I shrugged. "I don't know how you got involved in all this but I do know you care about your real name and all that. If I was going to have help it'd mean emails. Chats. Bouncing ideas off each other. Staggering our logins to make the most out of our time in BV. Two hours of ruthless efficiency. 22 hours of plotting and scheming. It'd be a commitment. I'm in. I get a lot out of it. What would you get? Nothing. So just... You know. Go save a princess and all that. Buy some magic beans."
She raised her eyebrows. I was pretty sure her avatar didn't look like the real-life her, but I had the fleeting impression of someone used to giving men withering glances. "You're dumb."
"What?"
She waved at the cave entrance. "Austeralia. Pirate pinball. A mirror more entertaining than the entire Final Destination franchise. Teaching skeletons to play violin. A dungeon theme park! Now this arbitrary time limit. And a ruthless murderer pressing a tape measure against a sapphire."
"Ruby."
"Ruby. And you think -" She clapped her hands together and cackled. "We have to design killer traps to go alongside killer arcade games and solve this mystery, and you're worried about me being bored? Not being invested enough? Seriously. You are not a bright man."
"Oh."
She stared at me.

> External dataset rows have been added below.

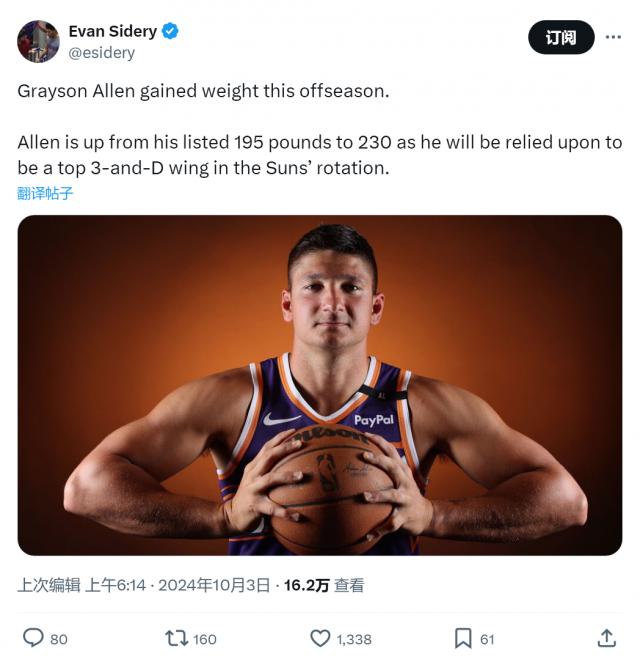
Task: Open Evan Sidery's profile avatar
Action: [38, 41]
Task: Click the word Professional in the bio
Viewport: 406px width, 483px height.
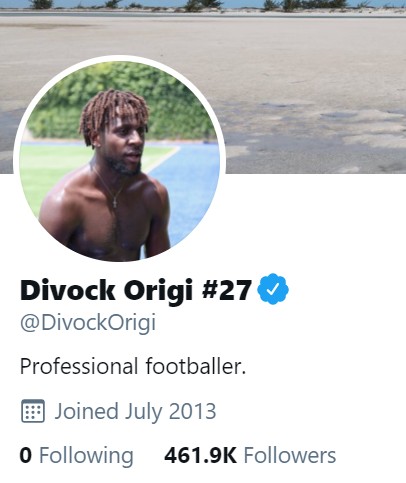Action: point(79,366)
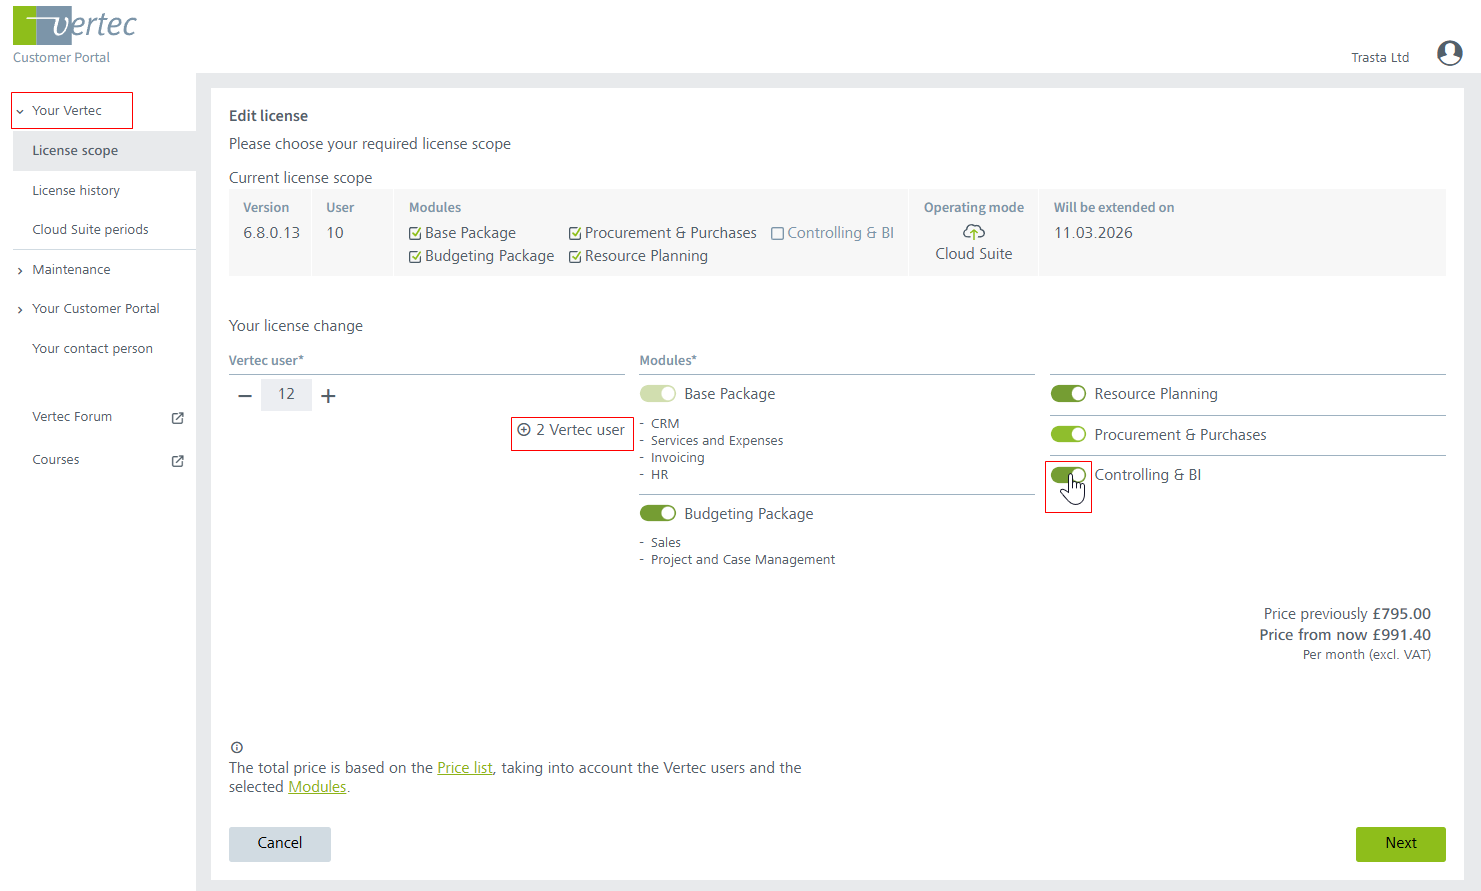Click the Cloud Suite operating mode icon
The image size is (1481, 891).
point(973,232)
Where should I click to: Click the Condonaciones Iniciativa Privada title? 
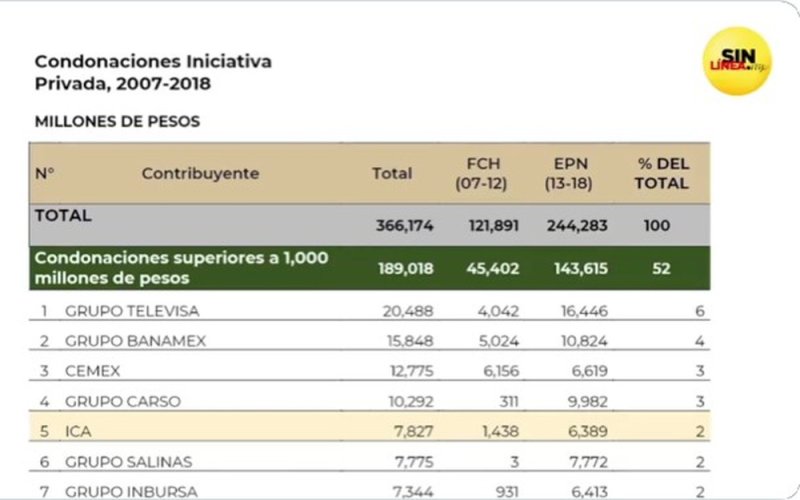click(x=153, y=72)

I was too confounded to do anything, so she took the lead. "Bain, is there something you want to ask me?"
"Um." It came to me just in time. "Can I have your email?"
"No," she said, and that was more devastating than when I heard Lennie had died. Maybe because it was the kind of devastation I'd grown to expect. "No, give me yours and I'll contact you. Then you won't get all emo about how long you should wait before writing. We need to hit the ground running."
Shell Shock
She logged out and with my last couple of minutes I staggered back into the dungeon. It looked like 386 had put everything back to how it had been. I collapsed into an entrance room chair.
"That was intense," I said.
"Just so you know," said 386, "I heard everything."
"What?"
"Why did you think my awareness ended at that particular blade of grass?"
"You heard -?"
"I heard you flailing around, stumbling over every syllable, talking like you'd learned English from books but never actually heard it spoken. And you're right - mentioning marriage was definitely premature. I've already edited the dungeon codex - using you as a case study - and there's a lot of speculation in the comments section about why you're so inept. Dungeon 299 is the only one defending you and the less said about that, the better."
I covered my face with my hands.
386 cleared his throat. "But, ah, but thanks. Thank you."
"Huh?" I said, too discombobulated to know what he was on about.
“Just don’t worry about defending me. Let’s use our resources to make more games. And a side quest: I want to hit level 3 in my Wingman skill.”
“There’s no such thing. And when did you hit level 2?”
“When she asked for your contact details. That was 99% me. You’re welcome.”
I shook my head and stood up. I looked around at the colorful waiting room. 386 had recreated it as it had been left, including Steffi’s chalk drawing. I went to investigate. It was a sketch of Lennie.
“Cute,” I said.
“It’s not very accurate,” said 386. “She missed 177 bones and somehow she's given him dimples. Then again, I wasn’t really created to be an art critic.”
Recent events flashed through my mind, with a couple of moments standing out more vividly than others. I set my jaw. “And I wasn’t created to design traps of mass destruction. But I’m gonna.”